--- Exercise aim ---
Please set down exactly the lines from the one that contains "Click the Log Out button" through the end of the material, leaving out every picture.

--- Available records ---

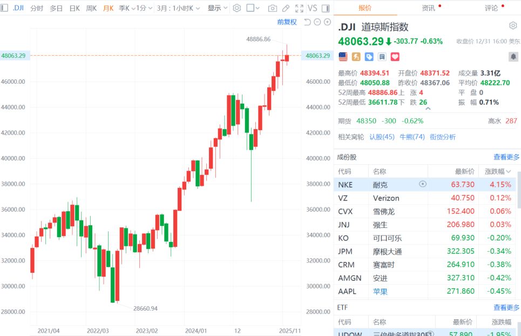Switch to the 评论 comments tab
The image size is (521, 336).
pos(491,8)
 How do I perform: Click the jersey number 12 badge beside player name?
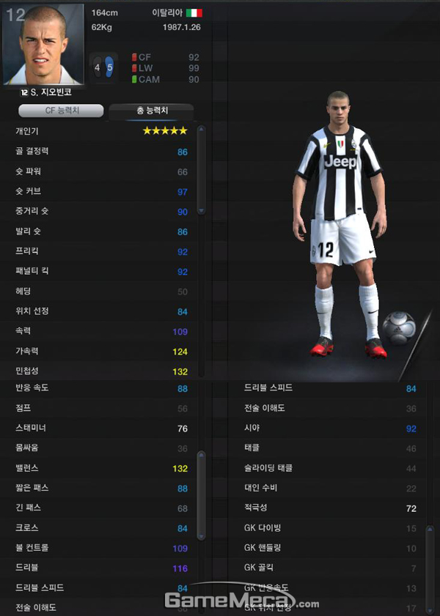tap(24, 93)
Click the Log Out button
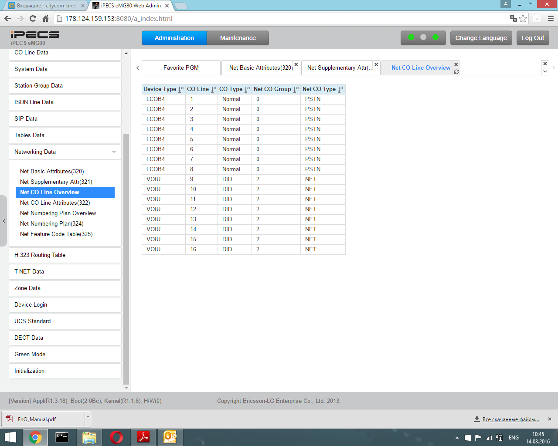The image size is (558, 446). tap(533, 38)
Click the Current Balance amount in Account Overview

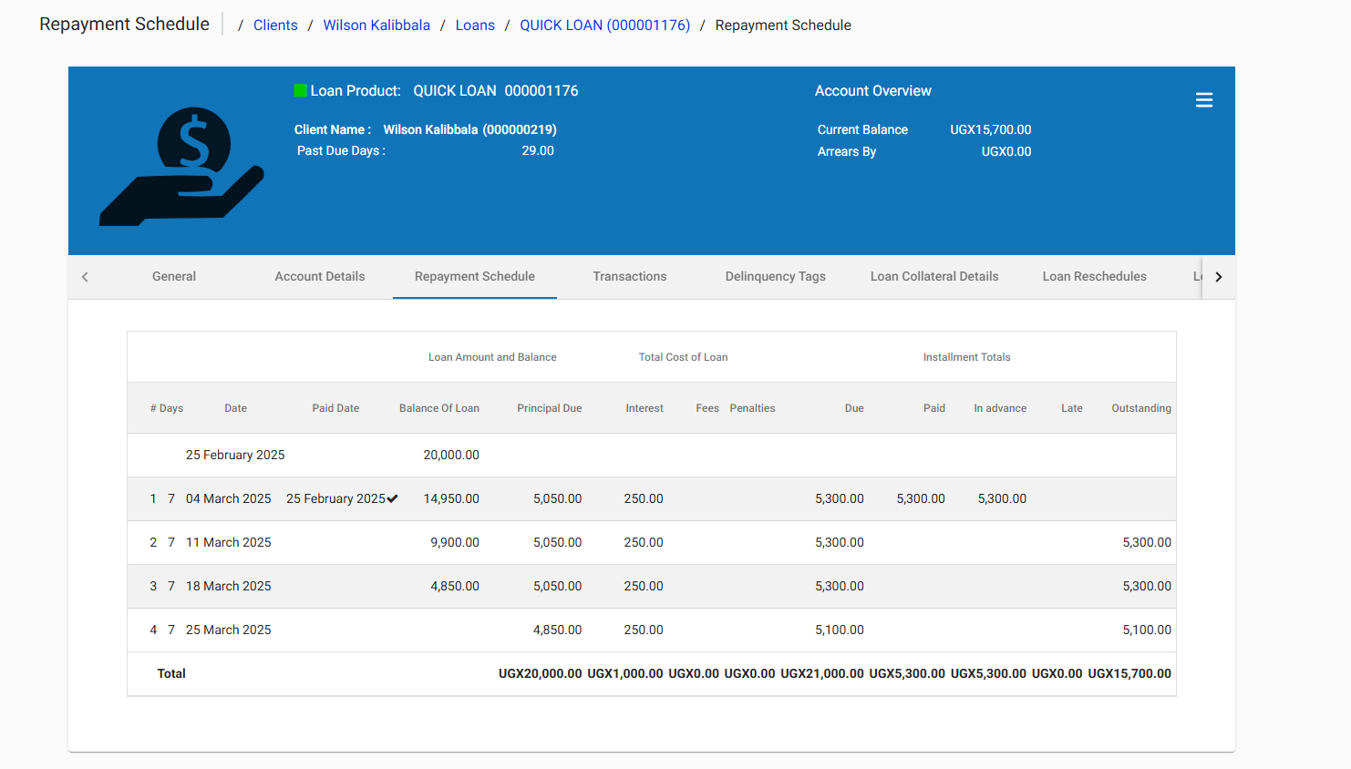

--- Output ---
Click the Log Out button
The image size is (558, 446). tap(533, 38)
Click the Current Balance amount in Account Overview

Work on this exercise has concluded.